━━━━━ MATERIAL FOR THIS TASK ━━━━━

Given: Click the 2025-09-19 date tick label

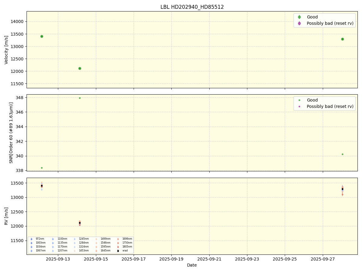Looking at the screenshot, I should [171, 259].
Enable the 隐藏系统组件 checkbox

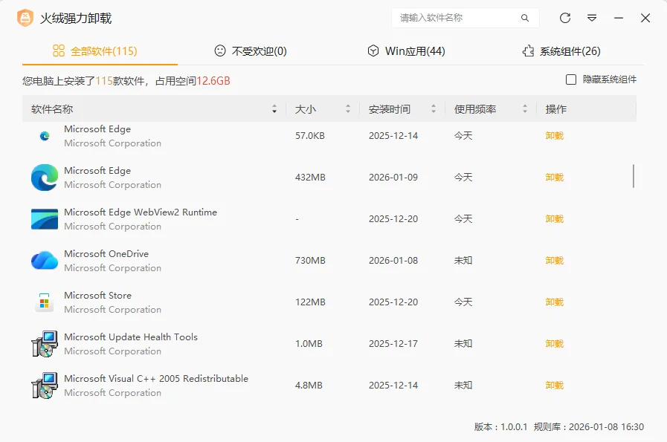(571, 79)
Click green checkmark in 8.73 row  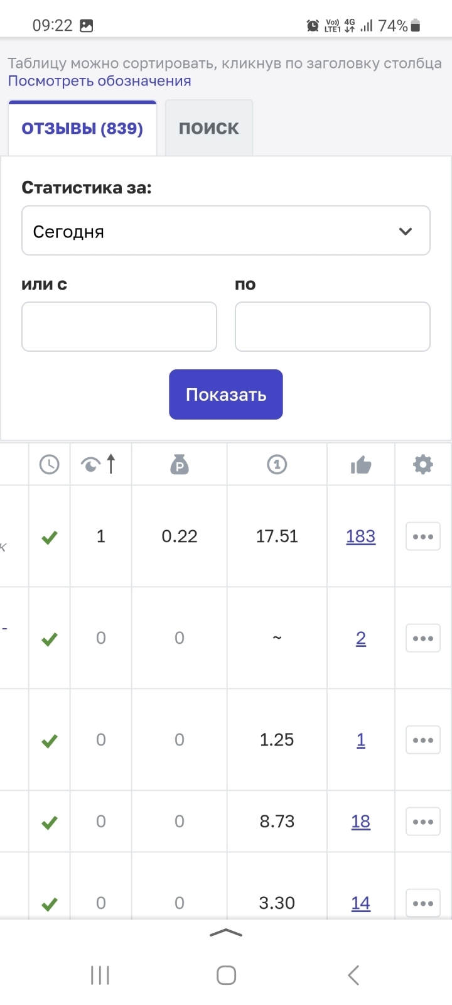[49, 822]
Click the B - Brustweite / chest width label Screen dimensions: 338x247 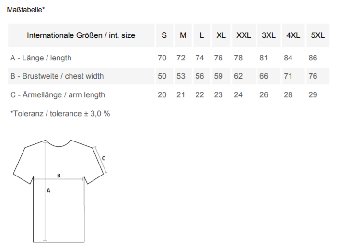(57, 76)
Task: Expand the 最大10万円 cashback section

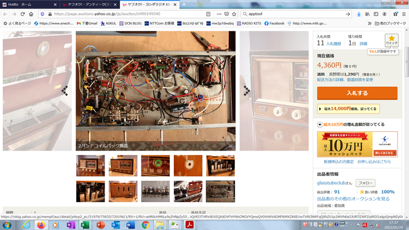Action: pyautogui.click(x=320, y=124)
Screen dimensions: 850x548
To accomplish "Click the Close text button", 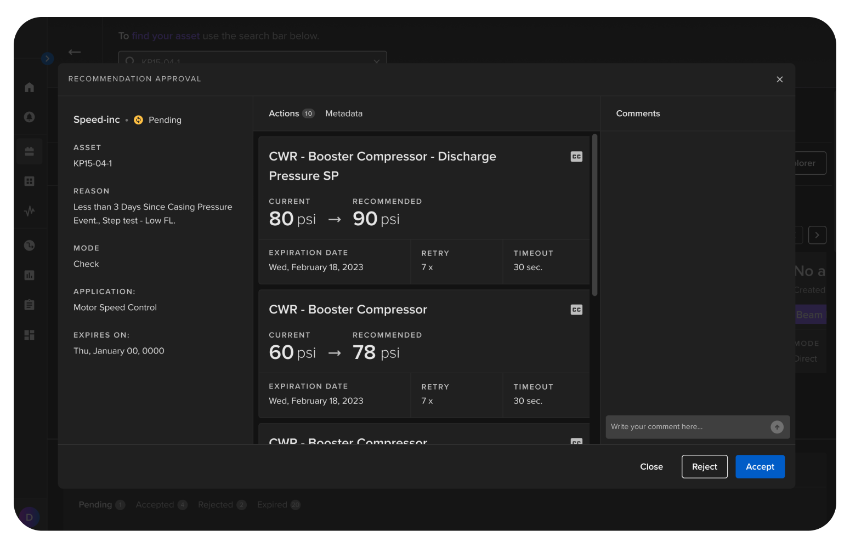I will point(651,467).
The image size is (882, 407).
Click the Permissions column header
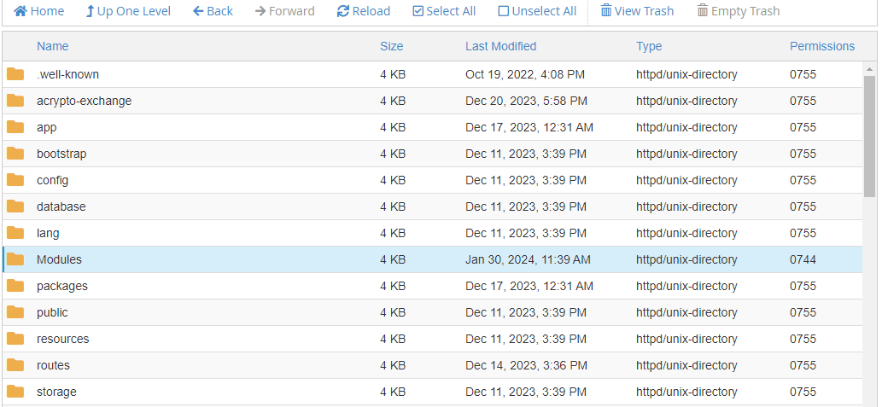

━━━━━

— ASSIGNMENT —
Your output should be the lines from the one with "The image size is (882, 407)." through the end of the listing, copied exactly and with the pictures left out.

— RESULT FOR THIS TASK —
The image size is (882, 407).
Click the Permissions column header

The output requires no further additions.